Mesleğe başladığım ilk yıllardı...
31 yıl öncesinden söz ediyorum.
Tercüman Gazetesi'nin, İstanbul/Topkapı'daki merkezine gitmiştim.
Sabah çok erkendi... Görüşeceğim hiç kimse gelmemişti.
Oradan Cağaloğlu'na geçtim...
Bab-ı Ali Yokuşu'na...
O zaman tüm basın kuruluşlarının merkezi oradaydı.
Hürriyet yazarlarının binaya girişini izlemiştim.
Kaç kez inip-çıktığımı hatırlamıyorum, Bab-ı Ali Yokuşu'nu...
Sonra yeniden Topkapı Tercüman Tesisleri...
Görüşmelerimi bitirip dönmüştüm, Zonguldak'a...
Ama İstanbul'u hep sevmişimdir ben...
"İstanbul" derken; Cağaloğlu'nu, Beşiktaş'ı, Ortaköy'ü, İstinye'yi, Emirgan Korusu'nu, Çamlıca'yı, Pier Loti'yi...
Yani İstanbul'un denizi gören her yerini seviyorum ben...
Zonguldak "komünist" bir şehir!
Herkesin denizi gördüğü, herkesin aslında eşit olduğu, herkesin aynı restorana gidebildiği bir şehir...
İstanbul öyle mi?
Hemen kapris yapma, seni unuttuğumu sanma Kız Kulesi...
İlk Harem tarafından görmüştüm seni... Sabah ezanında...
Sonra bir de karşıdan bakmıştım sana...
Akşam ezanında...
Gece yarısı muhteşemdin, Kız Kulesi...
Aklım "İstanbul", kalbim "Zonguldak" gibi...
Çok şeyi, aynı anda düşünüp, istediğim yere gidebiliyorum, "İstanbul" gibi...
Bazen yol uzuyor, hedefe geç ulaşıyorum.
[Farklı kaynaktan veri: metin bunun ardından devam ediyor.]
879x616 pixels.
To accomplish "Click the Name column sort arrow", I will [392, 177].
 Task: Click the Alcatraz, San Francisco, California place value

Kaza oluyor filan yani!
Ama kalbim "Zonguldak" gibi...
Hep merdiven...
Hep inişli-çıkışlı...
Ama sonunda hep denizi görüyor.
Ya uzaktan, ya yakından...
Ah İstanbul!
Bunları yazıyorum, Emirgan Korusu'ndan...
İstanbul'da tarihi dokusu korunsaydı...
Yeni İstanbul başka yere kurulsa, eski İstanbul kalsaydı...
İnsan ve trafik, yarı yarıya az olsaydı...
Dünyada yaşanacak tek yer, İstanbul olurdu.
Şairlere muhteşem dizeleri, yazarlara o muhteşem betimlemeleri yaptıran şehir İstanbul...
Ah İstanbul!
Ah İstanbul!

Milli Eğitim ile işbirliği yap, Müdürü konuşturma!

Zonguldak İl Milli Eğitim Müdürlüğü, İlim Yayma Cemiyeti ile ortak etkinlik yapmış.
Etkinliğin baş konuğu, Zonguldak Valisi Mustafa Tutulmaz!
Devlet, FETÖ olayından ders almamış olacak ki, bu tip dini organizasyonlarla ilişkisini sürdürüyor.
Bence yanlış bir uygulama...
Yeni bir vaka yaşayıp "aldatıldık" dememek için, devlet kendi sınırları içinde kalmalı...
Dini ve siyasi yapıları işleyişim içine sokmamalı...
Özellikle eğitimin içinde bu tür yapılar olmamalı...
İlim Yaymacılar, eğitimin içinde de kalmıyorlar!
Atamalara karışıyorlar, sivil toplum örgütlerine karışıyorlar!
İlim yayma dışında başka işler yapıyorlar!
Milli Eğitim ile işbirliği yapıyorlar ama Milli Eğitim Müdürünü konuşturmak istemiyorlar!
Bu konuya daha sonra değineceğiz...

Günün Fıkrası: Sekreter...

Sekreter kız, öğle yemeğinden dönen doktoru muayenehanenin kapısında karşılar, paltosunu alıp askıya yerleştirirken, tebessüm ederek haber verir:
"Efendim, siz yokken karınız telefon etti..."
"Yaa... Ne dedi?"
"Size selam ve öpücükler gönderdi..."
"Peki kızım, selam sende kalsın, lütfen o öpücükleri bana verir misin?"